▸ **Given task**: Reproduce the data below word for word, beginning at its first line and continuing through the line that contains "Action: pos(459,157)".

▸ **Materials provided**:
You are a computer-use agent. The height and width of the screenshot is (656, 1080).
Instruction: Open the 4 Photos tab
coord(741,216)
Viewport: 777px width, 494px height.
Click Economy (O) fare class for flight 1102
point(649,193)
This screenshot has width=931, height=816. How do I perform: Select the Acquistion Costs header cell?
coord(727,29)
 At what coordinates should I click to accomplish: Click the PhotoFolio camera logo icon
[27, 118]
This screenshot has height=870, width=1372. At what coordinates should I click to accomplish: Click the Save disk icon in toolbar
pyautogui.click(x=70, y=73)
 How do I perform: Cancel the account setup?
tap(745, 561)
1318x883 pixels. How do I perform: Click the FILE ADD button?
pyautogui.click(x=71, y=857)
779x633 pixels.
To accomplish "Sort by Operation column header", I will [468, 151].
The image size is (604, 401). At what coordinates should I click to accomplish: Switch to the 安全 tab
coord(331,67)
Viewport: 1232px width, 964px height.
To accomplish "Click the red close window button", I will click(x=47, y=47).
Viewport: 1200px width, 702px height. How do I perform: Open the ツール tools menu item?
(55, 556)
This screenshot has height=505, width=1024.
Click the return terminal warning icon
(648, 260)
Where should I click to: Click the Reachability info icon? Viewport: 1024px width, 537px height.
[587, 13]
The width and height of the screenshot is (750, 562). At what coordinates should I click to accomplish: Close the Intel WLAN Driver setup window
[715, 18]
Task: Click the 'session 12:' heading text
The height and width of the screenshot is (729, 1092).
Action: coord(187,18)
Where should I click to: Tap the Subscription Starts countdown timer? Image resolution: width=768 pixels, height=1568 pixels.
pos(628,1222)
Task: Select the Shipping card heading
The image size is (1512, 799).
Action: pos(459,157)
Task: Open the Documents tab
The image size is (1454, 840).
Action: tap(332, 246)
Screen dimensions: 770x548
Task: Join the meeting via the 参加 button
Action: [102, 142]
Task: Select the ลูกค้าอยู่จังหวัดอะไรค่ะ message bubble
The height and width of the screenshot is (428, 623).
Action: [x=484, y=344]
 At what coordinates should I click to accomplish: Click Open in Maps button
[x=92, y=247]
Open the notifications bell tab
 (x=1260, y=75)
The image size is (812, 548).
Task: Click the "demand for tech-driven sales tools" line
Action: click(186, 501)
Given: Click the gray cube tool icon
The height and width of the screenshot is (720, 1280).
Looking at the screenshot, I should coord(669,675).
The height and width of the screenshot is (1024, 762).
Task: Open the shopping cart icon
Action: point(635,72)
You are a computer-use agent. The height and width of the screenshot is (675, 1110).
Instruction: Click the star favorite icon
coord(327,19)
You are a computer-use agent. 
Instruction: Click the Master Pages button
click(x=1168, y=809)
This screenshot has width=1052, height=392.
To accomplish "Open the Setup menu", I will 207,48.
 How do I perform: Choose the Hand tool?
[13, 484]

▸ **Answer to the problem**:
You are a computer-use agent. The height and width of the screenshot is (656, 1080).
Instruction: Open the 4 Photos tab
coord(741,216)
Viewport: 777px width, 494px height.
Click Economy (O) fare class for flight 1102
point(649,193)
This screenshot has width=931, height=816. How do I perform: Select the Acquistion Costs header cell?
coord(727,29)
 At what coordinates should I click to accomplish: Click the PhotoFolio camera logo icon
[27, 118]
This screenshot has height=870, width=1372. At what coordinates should I click to accomplish: Click the Save disk icon in toolbar
pyautogui.click(x=70, y=73)
 How do I perform: Cancel the account setup?
tap(745, 561)
1318x883 pixels. How do I perform: Click the FILE ADD button?
pyautogui.click(x=71, y=857)
779x633 pixels.
To accomplish "Sort by Operation column header", I will [468, 151].
The image size is (604, 401). At what coordinates should I click to accomplish: Switch to the 安全 tab
coord(331,67)
Viewport: 1232px width, 964px height.
To accomplish "Click the red close window button", I will click(x=47, y=47).
Viewport: 1200px width, 702px height. How do I perform: Open the ツール tools menu item?
(55, 556)
This screenshot has height=505, width=1024.
Click the return terminal warning icon
(648, 260)
Where should I click to: Click the Reachability info icon? Viewport: 1024px width, 537px height.
[587, 13]
The width and height of the screenshot is (750, 562). At what coordinates should I click to accomplish: Close the Intel WLAN Driver setup window
[715, 18]
Task: Click the 'session 12:' heading text
The height and width of the screenshot is (729, 1092).
Action: coord(187,18)
Where should I click to: Tap the Subscription Starts countdown timer? Image resolution: width=768 pixels, height=1568 pixels.
pos(628,1222)
Task: Select the Shipping card heading
The image size is (1512, 799).
Action: pos(459,157)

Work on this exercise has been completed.